Forty Under 40
BY Advocate Contributors
April 07 2010 5:00 AM ET
Mid 30s / Brooklyn, N.Y.
You may know Gloria Bigelow best as a stand-up comedian, but when she isn’t touring the country with her act, she’s working with underserved kids. In years past Bigelow’s focus has been on the arts. But this year students at EBC/East New York High School told Bigelow what they really wanted was to cheer for their school’s basketball team. “I call them my Chocolate Cheerios,” she laughs. “They make up their own cheers, costumes. They feel like a part of something.” And the schedule—she works 10 hours per week—allows time to work her comedy chops at clubs around New York and on the occasional tour. Though she says comedy is opening up to more women—and to women of color who are gay—it’s still a man’s world. “If I go [see an act] that is not a gay show, I’m going to hear things like ‘faggot.’ I’m going to hear a black joke.” Still, she says, she’s completely honest about who she is in her act. “Robert Klein gave me some advice.

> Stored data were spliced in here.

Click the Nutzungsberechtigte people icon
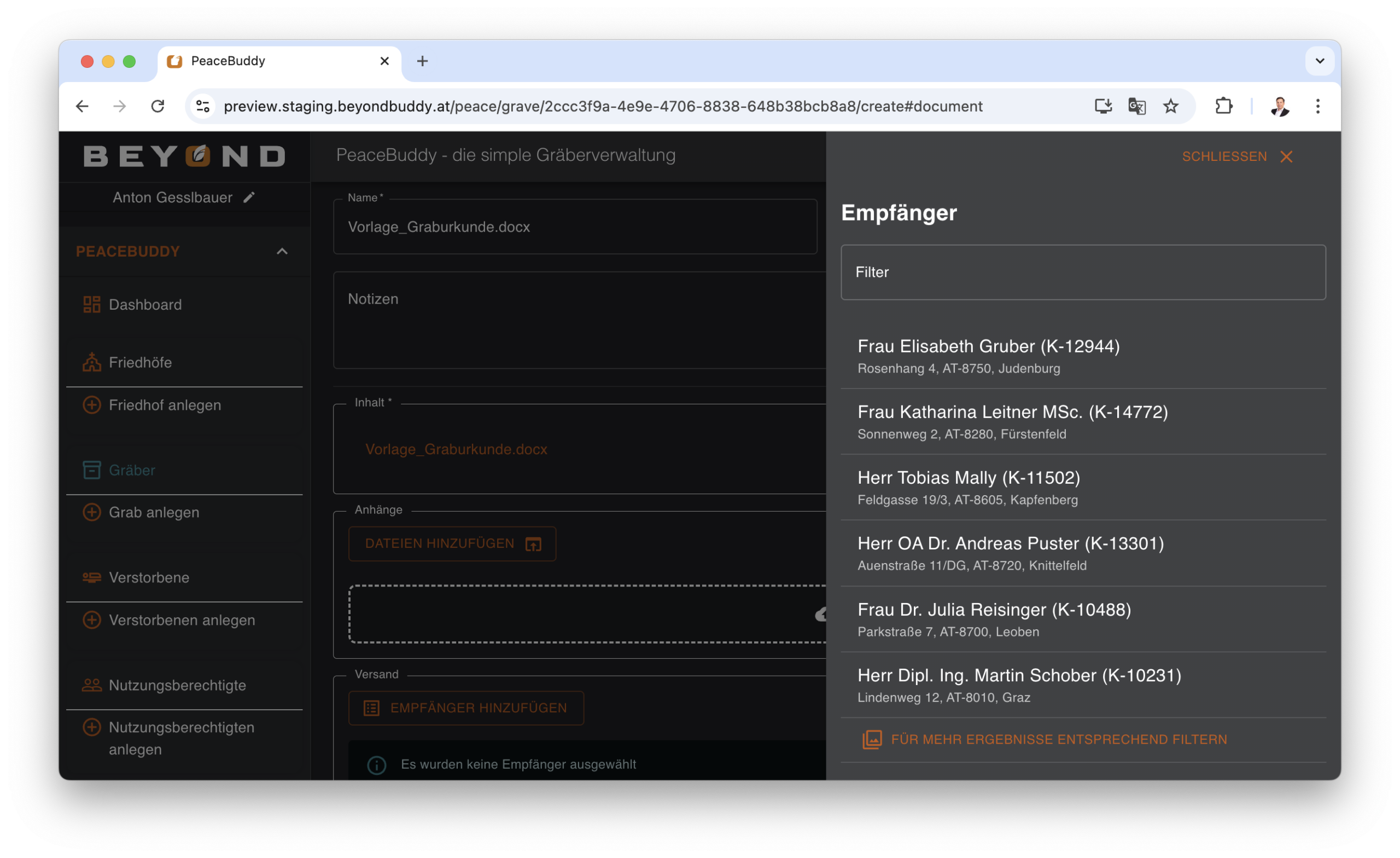This screenshot has width=1400, height=858. (91, 685)
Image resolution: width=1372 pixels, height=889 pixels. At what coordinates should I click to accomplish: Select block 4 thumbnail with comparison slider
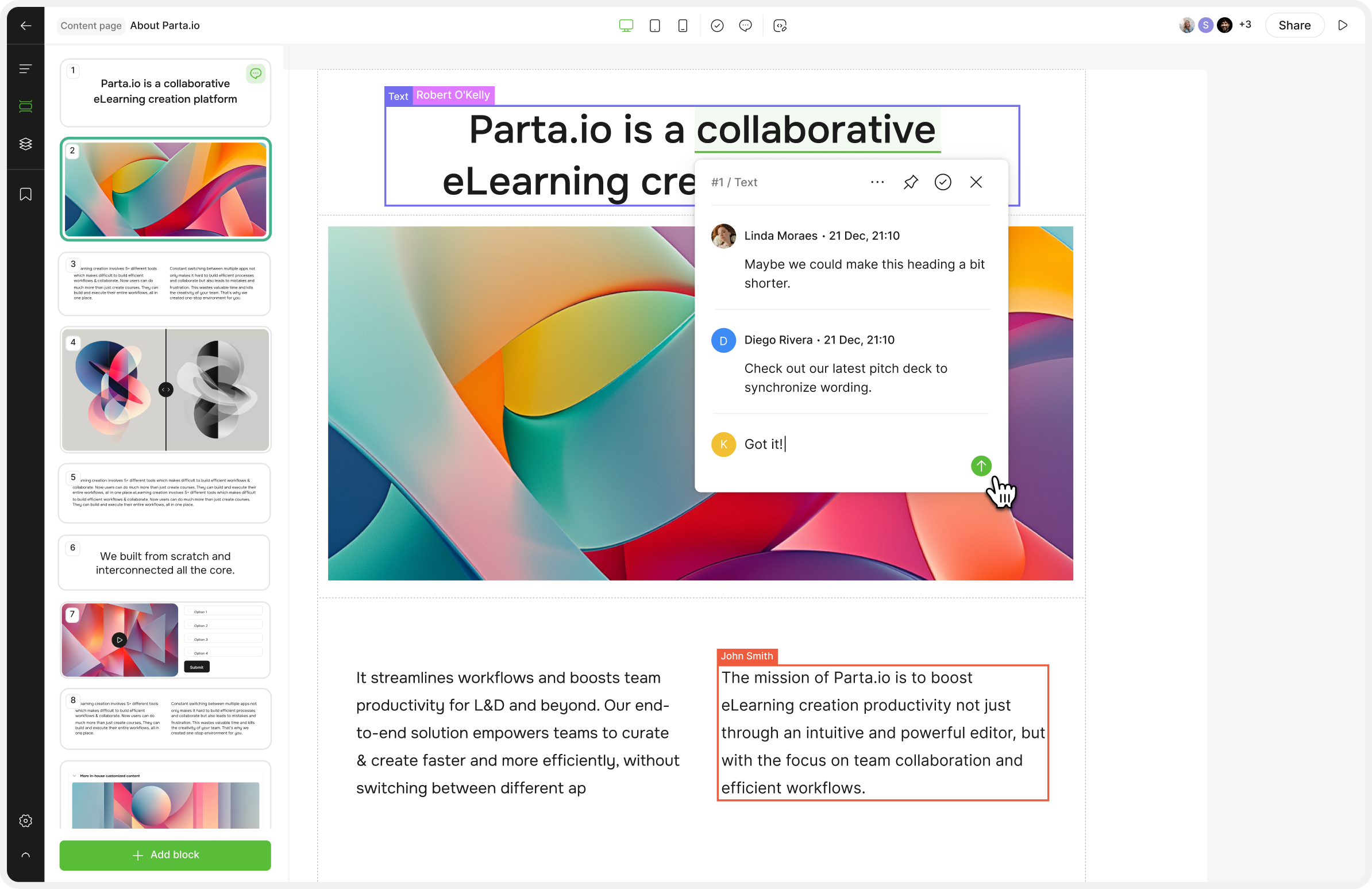pyautogui.click(x=165, y=390)
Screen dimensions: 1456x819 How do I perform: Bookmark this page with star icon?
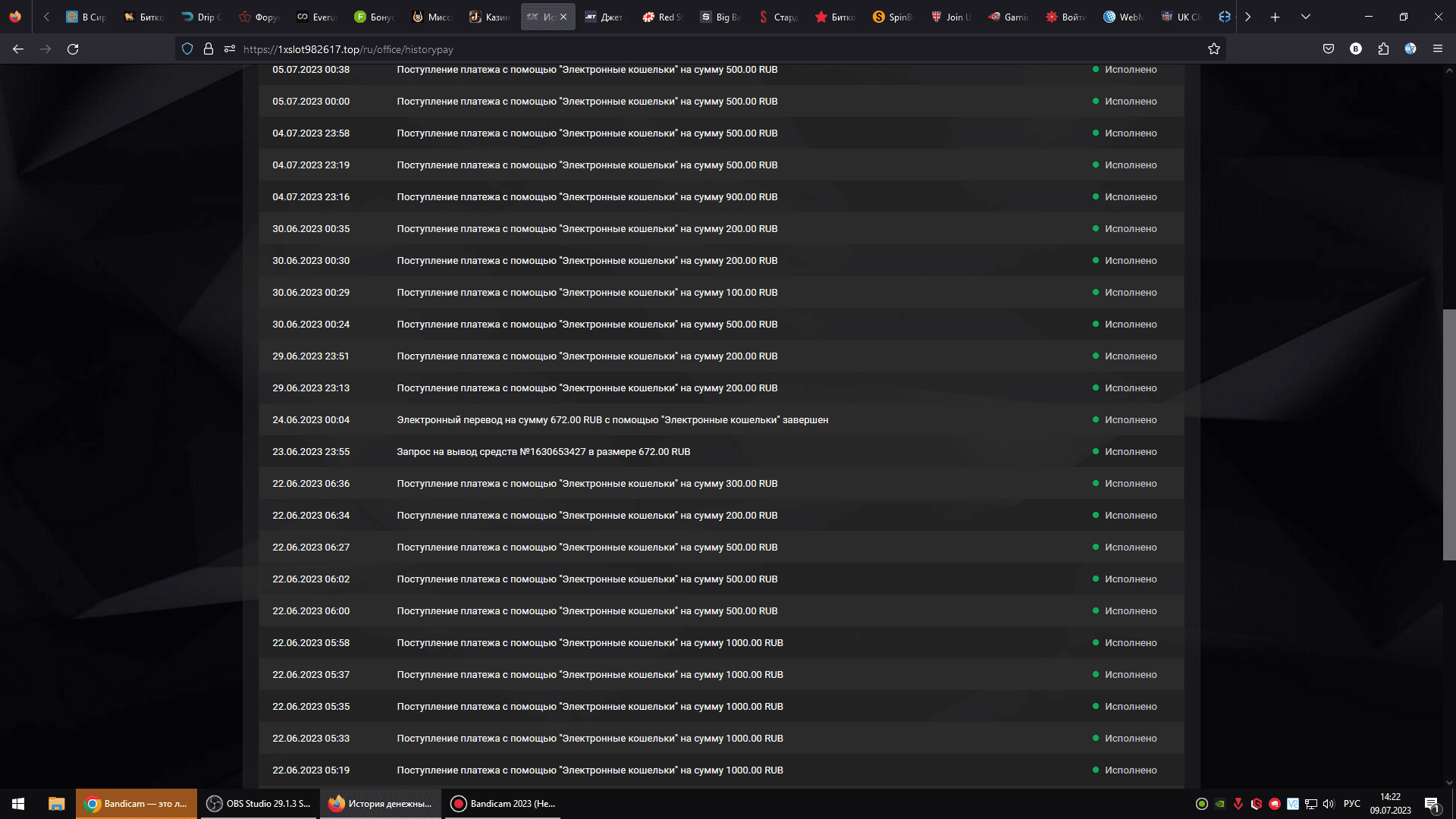[1214, 49]
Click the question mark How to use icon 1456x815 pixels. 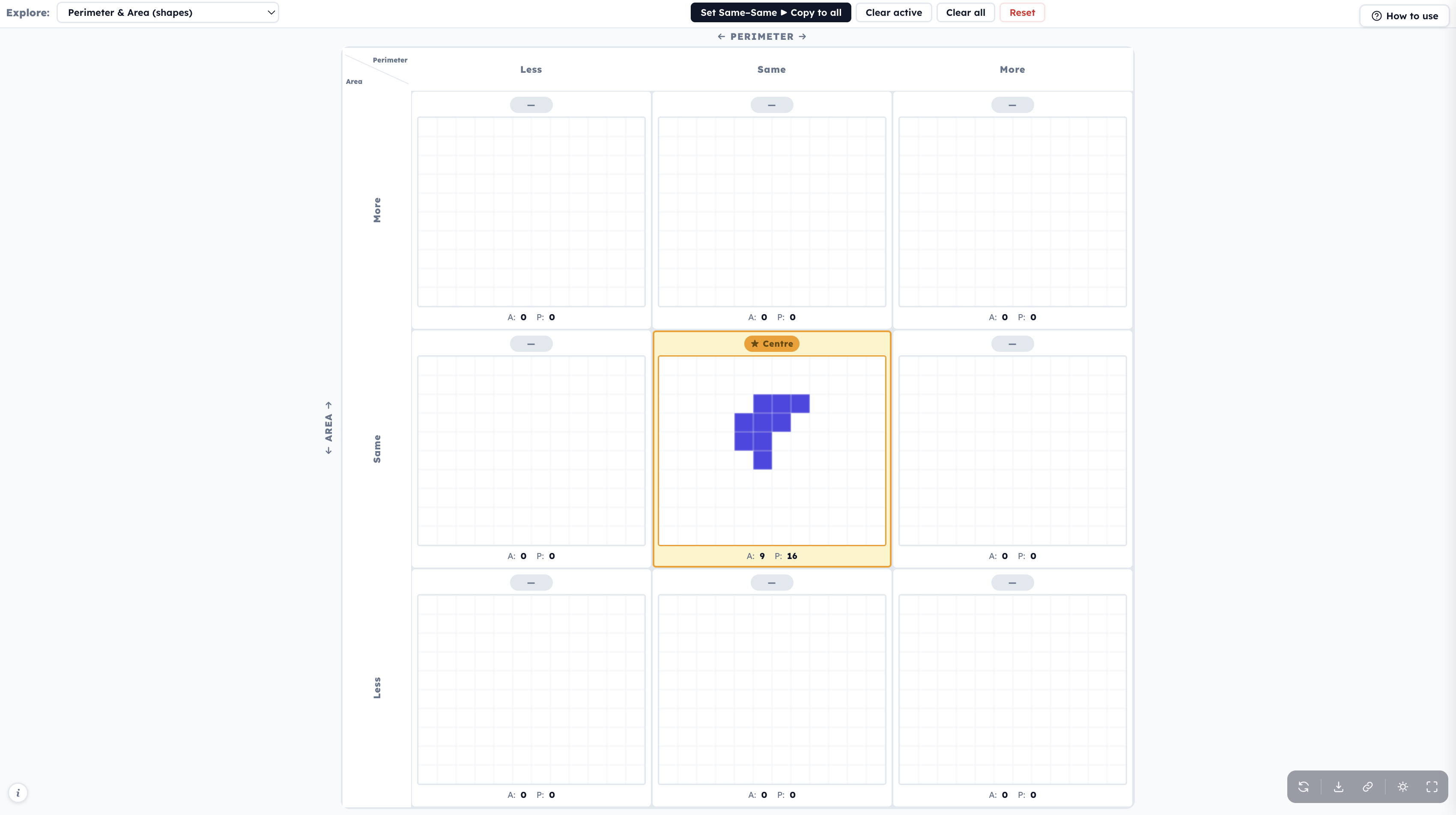(1376, 16)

He said, ‘Wait until they fall in love with you, then hit them in the stomach with the gay. Once they adore you, when you say you’re gay, you’re really going to flip their world.’ ”
28 / Pasadena, Calif.
Blogger, real estate agent
Most gay people like to make things pretty. This desire, real estate agent and blogger Brigham Yen explains, is why they often lead the charge in urban renewal, and it’s what fueled his passion to help turn downtown Los Angeles from a no-man’s-land into a 24-hour district. Yen developed a love for cities while growing up in un-urban Utah (yes, Brigham is his real name). After college he moved to Los Angeles, where he became engrossed in the city’s effort to clean up its blighted downtown and expand its transit system. Yen began attending planning meetings for new buildings and subways, made contacts with politicians, and was soon hired by the Downtown Center Business Improvement District as an economic development associate. He was part of an effort to convince residents and businesses to move downtown, including a Wolfgang Puck restaurant and a trendy sneaker store. Now a real estate agent, he leases retail spaces and sells condos in neighboring Pasadena, where he lives with his partner. His enthusiasm for sustainable cities recently led him to launch Pasadena Real Estate With Brigham Yen, a popular blog on the city’s pedestrian-friendly developments.
34 / Rapid City, S.D.
Sure, it’s funny when the Little Britain character claims to be “the only gay in the village,” but imagine being “the only gay in the nation.” For indigenous peoples, such isolation within Native American nations or tribes isn’t really all that funny. Coya Artichoker, a Sicangu Lakota who grew up on the Rosebud Reservation in South Dakota, is working to bring together LGBT people living alone or in small numbers through her organization Sacred Circle, a resource center to end violence against Native American women. Artichoker said her work was influenced by watching a friend endure a same-sex relationship that was violent for years. “It was heartbreaking to watch,” she says. “The typical things would happen to her, as in any other violent relationship, but because they were queer, people didn’t respond in the same way. It wasn’t taken as seriously.”
28 / Washington, D.C.
Executive director, Servicemembers United
President Obama’s State of the Union pledge in January to end a policy that “denies gay Americans the right to serve the country they love because of who they are” put Alex Nicholson’s schedule into overdrive. The Servicemembers United executive director, who was discharged from the Army in 2002, has been aggressively lobbying Capitol Hill, especially now that a “don’t ask, don’t tell” repeal bill has been introduced in the Senate by Joseph Lieberman. Nicholson has pushed for the Pentagon to deliver a clear mandate from its yearlong review process about allowing gays to serve openly and honorably. “We believe their intentions are sincere, though their strategy isn’t necessarily the best,” he says of military leaders’ review of the DADT policy. “[On Capitol Hill] the risk of waiting until after the midterm elections or until other volatile issues pass is just too great.” But Nicholson is optimistic—and is considering rejoining the military as an attorney should Obama’s promise become a reality.